» Tareas y ejercicios:
(1) En la entrevista sobre la presidencia boliviana del G77, ¿por qué el entrevistado no detalla todavía las actividades que Bolivia organizará el próximo año? Responde en una a tres oraciones.
(2) Reescribe en forma de lista el párrafo de la entrevista sobre la presidencia boliviana del G77 que empieza «En la reunión de Fiyi», conservando sus datos principales.
(3) Retoma la entrevista sobre la presidencia boliviana del G77 y continúala a partir de su última línea.

» Texto del ejercicio:

◆ ◆ ◆

— ¿Qué significa para el país asumir la responsabilidad?
— Es un reconocimiento a los esfuerzos en materia de transformación económica, política y social. La comunidad internacional, al reconocer los avances, posiciona a Bolivia en un lugar importante para dirigir el grupo más importante de países en el seno de la ONU.
— La reunión Sur-Sur ha tenido lugar en Fiyi. ¿En 2014, Bolivia tendrá la responsabilidad de acoger el evento?
— En la reunión de Fiyi el tema central fue la cooperación Sur-Sur. Bolivia va a tener la responsabilidad el próximo año y se van a organizar una serie de actividades que serán hechas públicas oportunamente; no quisiera adelantarme hasta tener una agenda clara. Hay que recordar que el país asumirá la presidencia en enero y para entonces tendremos listo un cronograma de trabajo que va a incluir reuniones no sólo en América Latina y el Caribe, sino en Asia, África y el Pacífico.
— ¿Habrá un acto formal al que asista el Presidente?
— Sí. Se tiene previsto un acto de transferencia de mandato de presidencia que deberá desarrollarse aquí en Nueva York, en enero. El presidente del G77 durante 2014 será el presidente Evo. Esperemos que sea así.

◆ ◆ ◆

» Registros mostrados:

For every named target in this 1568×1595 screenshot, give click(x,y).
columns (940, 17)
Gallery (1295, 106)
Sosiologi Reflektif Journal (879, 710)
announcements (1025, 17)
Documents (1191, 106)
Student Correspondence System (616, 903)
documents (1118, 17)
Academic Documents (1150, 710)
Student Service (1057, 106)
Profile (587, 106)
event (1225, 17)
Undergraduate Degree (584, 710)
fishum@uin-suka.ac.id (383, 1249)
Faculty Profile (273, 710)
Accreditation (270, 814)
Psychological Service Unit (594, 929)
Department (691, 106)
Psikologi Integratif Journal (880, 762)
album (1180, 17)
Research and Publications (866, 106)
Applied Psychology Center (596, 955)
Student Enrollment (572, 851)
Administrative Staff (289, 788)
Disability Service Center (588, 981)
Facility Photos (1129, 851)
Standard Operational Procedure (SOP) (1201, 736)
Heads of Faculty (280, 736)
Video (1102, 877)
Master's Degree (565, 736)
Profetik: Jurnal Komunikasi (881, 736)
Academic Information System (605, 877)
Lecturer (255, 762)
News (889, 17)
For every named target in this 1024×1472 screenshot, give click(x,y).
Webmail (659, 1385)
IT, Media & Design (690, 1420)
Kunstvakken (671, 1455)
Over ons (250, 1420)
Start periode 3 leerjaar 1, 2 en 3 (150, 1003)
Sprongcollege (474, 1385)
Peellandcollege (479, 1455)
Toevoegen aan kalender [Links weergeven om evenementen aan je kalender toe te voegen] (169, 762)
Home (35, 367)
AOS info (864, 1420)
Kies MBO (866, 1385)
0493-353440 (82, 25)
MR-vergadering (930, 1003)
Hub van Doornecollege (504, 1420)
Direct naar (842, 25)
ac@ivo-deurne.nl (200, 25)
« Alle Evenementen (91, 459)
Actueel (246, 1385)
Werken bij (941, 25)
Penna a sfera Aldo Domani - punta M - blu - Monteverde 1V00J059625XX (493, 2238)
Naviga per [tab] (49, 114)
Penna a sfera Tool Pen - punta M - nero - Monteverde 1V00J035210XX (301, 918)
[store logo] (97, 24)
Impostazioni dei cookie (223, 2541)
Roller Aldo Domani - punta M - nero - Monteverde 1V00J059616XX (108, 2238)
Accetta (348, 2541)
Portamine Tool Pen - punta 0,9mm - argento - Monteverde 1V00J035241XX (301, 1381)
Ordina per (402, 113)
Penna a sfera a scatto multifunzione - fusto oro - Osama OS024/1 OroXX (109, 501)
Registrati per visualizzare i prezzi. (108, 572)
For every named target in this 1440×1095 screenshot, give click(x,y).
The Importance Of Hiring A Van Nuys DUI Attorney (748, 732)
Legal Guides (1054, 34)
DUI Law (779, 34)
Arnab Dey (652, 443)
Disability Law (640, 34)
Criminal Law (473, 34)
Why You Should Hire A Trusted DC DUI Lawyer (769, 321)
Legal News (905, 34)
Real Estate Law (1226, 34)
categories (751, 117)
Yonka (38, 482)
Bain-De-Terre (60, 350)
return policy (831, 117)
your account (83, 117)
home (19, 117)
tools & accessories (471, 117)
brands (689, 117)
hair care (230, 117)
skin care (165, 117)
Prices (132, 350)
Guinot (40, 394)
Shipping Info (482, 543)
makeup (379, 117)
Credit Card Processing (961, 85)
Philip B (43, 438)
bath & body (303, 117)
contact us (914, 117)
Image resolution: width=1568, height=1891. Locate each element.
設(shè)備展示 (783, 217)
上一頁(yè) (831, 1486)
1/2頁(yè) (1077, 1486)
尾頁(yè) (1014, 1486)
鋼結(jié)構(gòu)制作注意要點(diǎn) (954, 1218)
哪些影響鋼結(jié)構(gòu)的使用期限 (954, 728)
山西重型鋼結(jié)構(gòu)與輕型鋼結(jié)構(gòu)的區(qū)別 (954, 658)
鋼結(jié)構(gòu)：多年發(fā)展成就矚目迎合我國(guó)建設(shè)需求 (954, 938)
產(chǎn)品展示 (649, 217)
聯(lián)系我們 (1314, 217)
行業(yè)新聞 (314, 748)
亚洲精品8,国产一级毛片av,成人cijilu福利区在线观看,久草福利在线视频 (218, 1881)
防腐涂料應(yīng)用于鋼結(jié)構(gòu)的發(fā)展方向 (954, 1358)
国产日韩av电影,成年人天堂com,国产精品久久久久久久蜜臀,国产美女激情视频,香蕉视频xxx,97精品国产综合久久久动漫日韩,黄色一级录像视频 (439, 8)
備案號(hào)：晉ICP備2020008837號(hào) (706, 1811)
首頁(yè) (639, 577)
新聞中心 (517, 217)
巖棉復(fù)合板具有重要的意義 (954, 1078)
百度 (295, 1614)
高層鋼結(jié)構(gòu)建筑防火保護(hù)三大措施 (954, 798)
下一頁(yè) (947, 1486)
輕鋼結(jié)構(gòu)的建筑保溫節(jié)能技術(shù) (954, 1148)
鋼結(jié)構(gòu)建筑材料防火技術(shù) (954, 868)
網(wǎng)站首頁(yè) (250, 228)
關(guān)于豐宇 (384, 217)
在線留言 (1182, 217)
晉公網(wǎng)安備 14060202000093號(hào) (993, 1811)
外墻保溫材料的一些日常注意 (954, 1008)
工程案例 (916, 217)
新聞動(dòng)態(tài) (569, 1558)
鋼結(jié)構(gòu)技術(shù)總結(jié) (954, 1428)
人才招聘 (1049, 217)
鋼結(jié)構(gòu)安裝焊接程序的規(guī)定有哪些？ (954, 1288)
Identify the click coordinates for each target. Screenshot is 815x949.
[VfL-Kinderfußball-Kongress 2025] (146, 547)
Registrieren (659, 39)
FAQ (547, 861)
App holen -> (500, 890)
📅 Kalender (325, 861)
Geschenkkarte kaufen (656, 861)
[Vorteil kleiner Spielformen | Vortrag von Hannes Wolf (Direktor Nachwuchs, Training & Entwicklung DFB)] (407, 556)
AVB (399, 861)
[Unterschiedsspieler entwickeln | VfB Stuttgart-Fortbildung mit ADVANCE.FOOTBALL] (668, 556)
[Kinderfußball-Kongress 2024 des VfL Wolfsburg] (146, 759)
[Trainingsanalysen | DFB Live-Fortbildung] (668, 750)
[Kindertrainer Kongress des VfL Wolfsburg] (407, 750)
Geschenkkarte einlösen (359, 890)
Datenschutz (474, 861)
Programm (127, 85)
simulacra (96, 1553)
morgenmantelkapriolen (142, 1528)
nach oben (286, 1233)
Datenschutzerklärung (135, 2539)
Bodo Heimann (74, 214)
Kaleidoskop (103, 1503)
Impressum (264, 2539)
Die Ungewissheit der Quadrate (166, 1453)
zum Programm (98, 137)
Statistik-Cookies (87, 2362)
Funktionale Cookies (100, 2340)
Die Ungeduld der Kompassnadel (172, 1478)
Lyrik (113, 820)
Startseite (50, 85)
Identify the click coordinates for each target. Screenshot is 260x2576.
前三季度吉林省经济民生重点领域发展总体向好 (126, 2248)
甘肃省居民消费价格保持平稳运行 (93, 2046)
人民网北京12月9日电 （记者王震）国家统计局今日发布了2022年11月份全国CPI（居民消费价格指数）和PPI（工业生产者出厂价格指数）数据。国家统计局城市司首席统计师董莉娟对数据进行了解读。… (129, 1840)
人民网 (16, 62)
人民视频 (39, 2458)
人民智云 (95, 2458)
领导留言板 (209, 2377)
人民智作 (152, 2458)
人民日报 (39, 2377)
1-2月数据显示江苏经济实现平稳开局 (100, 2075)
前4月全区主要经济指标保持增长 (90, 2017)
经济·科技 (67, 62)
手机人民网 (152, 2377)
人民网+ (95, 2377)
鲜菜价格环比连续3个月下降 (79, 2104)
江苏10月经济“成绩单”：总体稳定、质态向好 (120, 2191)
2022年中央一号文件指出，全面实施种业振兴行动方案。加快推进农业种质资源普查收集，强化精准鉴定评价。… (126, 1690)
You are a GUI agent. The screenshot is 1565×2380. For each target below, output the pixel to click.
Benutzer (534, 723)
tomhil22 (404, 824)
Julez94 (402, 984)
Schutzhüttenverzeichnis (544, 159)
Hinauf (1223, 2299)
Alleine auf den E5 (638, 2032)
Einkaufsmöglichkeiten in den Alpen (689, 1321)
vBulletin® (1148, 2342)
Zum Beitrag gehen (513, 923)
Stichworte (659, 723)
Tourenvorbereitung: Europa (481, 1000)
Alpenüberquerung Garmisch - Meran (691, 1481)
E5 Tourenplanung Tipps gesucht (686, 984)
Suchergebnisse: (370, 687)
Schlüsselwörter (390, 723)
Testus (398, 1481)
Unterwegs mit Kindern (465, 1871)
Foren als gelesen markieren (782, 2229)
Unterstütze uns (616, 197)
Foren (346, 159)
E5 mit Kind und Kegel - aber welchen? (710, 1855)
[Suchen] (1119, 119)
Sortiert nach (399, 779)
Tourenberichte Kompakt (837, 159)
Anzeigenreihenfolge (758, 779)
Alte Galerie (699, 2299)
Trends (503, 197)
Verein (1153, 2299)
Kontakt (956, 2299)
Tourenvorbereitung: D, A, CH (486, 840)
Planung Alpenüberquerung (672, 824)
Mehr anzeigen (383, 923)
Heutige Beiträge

◆ ◆ ◆

» Respuestas por tarea:
(1) El entrevistado no quiere adelantarse hasta tener una agenda clara. Por eso las actividades se harán públicas oportunamente.

(2)
- El tema central de la reunión de Fiyi fue la cooperación Sur-Sur.
- Bolivia tendrá la responsabilidad el próximo año y organizará una serie de actividades que se anunciarán oportunamente, cuando haya una agenda clara.
- El país asumirá la presidencia en enero y para entonces tendrá listo un cronograma de trabajo.
- Ese cronograma incluirá reuniones en América Latina y el Caribe, y también en Asia, África y el Pacífico.

(3)
— ¿Cómo se gestionó la elección que favoreció a Bolivia?
— Es parte del trabajo de posicionamiento del país, del liderazgo del presidente Evo Morales, de la coordinación entre esta misión y la Cancillería que ha durado varios meses. Si uno escucha los 15 discursos (el jueves) del G77, uno se da cuenta de que hay apoyo al liderazgo y al proceso que vive el país.
— ¿Cuál será la agenda para el próximo año?
— La prioridad es la erradicación de la pobreza, la deuda externa, el desempleo, los objetivos de desarrollo del milenio y la agenda pos 2015, la reforma de las instituciones financieras, la biodiversidad, trasferencia de tecnología (…). Tenemos una amplia gama que se resume en desarrollo, comercio y cooperación en general.